Stored records

########

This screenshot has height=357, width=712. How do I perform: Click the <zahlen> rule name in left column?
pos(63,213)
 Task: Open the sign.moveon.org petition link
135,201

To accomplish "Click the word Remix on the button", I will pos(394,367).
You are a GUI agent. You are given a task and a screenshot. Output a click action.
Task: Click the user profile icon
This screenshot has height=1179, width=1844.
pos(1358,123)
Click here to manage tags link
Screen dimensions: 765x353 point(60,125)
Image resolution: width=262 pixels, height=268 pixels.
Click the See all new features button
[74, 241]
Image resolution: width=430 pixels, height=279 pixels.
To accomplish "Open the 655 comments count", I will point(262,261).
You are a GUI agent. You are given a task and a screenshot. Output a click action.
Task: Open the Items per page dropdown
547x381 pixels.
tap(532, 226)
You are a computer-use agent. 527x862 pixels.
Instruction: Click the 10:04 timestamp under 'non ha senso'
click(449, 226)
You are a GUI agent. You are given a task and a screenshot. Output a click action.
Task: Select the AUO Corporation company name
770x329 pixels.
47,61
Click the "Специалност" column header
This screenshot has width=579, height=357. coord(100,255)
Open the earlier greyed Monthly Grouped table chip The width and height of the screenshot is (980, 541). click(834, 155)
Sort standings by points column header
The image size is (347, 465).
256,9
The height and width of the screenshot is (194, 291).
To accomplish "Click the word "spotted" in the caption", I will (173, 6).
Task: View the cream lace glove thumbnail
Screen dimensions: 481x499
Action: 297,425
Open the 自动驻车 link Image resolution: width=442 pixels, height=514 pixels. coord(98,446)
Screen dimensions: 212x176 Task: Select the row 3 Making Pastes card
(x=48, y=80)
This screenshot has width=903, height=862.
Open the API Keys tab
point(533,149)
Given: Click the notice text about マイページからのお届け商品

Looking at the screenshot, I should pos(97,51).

########

■ Aim of the task ■
Wherever the word "accomplish" occurs in the data, copy that whole line.

■ Exercise solution ■
To accomplish "Click the word Remix on the button", I will pos(394,367).
To accomplish "Open the 655 comments count", I will point(262,261).
To accomplish "Click the word "spotted" in the caption", I will (173, 6).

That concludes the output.